Step-Through: Face a doorway with hands on sides of frame. Step right leg forward into a lunge and lean back, stretching chest, shoulders and left hip flexor upward. Hold for 3 seconds; stand. Alternate sides for 30 seconds.

Stretching Jack: Stand with feet hip-width apart. Bend forward and touch hands to floor, then walk hands out into a push-up. Walk feet to hands. Stand; do 2 jumping jacks. Continue for 30 seconds.

Ride a stationary bike as fast as you can for 1 minute.

Total Time: 2 Minutes

Block One

Plank Lift: Lie on right side with elbow under shoulder. Lift hips; raise and lower top leg for 30 seconds. Repeat on opposite side.

Sizzle Sprawl: Stand with legs shoulder-width apart, knees bent, and quickly run in place. Every 10 seconds, drop into a push-up, jump feet to hands, explode into tuck jump (as shown above) and return to start. Continue for 1 minute.

Bike fast for 1 minute.

Total Time: 3 Minutes

Block Two

Push and Plank: From a push-up, drop down into a plank, one elbow at a time. Press back up into a push-up one hand at a time. Continue for 1 minute.

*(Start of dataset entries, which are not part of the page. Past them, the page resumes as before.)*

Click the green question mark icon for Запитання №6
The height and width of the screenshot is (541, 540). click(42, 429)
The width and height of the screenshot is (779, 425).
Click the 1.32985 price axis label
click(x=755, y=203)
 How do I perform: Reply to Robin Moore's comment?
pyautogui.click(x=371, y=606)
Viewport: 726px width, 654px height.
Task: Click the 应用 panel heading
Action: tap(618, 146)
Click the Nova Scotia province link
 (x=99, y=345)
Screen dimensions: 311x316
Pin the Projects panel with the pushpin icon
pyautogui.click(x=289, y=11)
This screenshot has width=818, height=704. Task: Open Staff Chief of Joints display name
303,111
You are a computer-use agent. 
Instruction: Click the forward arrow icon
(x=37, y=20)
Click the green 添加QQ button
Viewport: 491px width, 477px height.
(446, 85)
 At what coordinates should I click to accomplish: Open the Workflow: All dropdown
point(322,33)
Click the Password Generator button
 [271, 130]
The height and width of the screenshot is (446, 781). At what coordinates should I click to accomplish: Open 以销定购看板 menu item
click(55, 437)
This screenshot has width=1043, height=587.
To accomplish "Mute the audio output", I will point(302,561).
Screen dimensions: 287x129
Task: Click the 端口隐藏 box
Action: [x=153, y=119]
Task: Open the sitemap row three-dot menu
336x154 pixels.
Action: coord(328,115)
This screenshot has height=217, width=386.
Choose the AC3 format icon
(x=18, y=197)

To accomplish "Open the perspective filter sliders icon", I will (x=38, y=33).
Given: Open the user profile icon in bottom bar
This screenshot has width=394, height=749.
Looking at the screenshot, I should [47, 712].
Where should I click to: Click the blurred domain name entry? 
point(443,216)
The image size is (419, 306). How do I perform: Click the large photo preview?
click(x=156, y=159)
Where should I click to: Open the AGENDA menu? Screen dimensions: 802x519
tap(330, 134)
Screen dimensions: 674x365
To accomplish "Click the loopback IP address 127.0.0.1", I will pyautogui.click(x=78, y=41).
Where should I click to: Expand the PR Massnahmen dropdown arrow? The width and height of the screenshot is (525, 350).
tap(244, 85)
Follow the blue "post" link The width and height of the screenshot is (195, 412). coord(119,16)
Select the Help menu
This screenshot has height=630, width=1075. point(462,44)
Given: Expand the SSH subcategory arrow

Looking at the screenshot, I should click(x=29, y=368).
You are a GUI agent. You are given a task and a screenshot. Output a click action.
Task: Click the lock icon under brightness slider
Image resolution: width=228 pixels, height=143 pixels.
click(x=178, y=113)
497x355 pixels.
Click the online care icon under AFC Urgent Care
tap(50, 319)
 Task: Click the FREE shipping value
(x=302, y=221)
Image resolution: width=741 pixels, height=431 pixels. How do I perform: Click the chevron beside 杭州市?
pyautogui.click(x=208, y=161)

V-Crunch: Lie face up with arms extended overhead. Lift hands and feet at same time and aim to touch toes. Slowly lower arms and legs to floor. Continue for 1 minute.

Bike fast for 1 minute.

Total Time: 3 Minutes

Block Three

Curtsy Lunge: Step left foot to left, lowering into a side lunge. Push off left leg to stand, then step left foot behind you to right; lower until right thigh is parallel to floor. Return to start. Alternate sides for 1 minute.

Speed Skater: Stand on right leg with left leg behind you. Explosively hop to left leg, placing right foot behind it to soften landing. Alternate sides for 1 minute.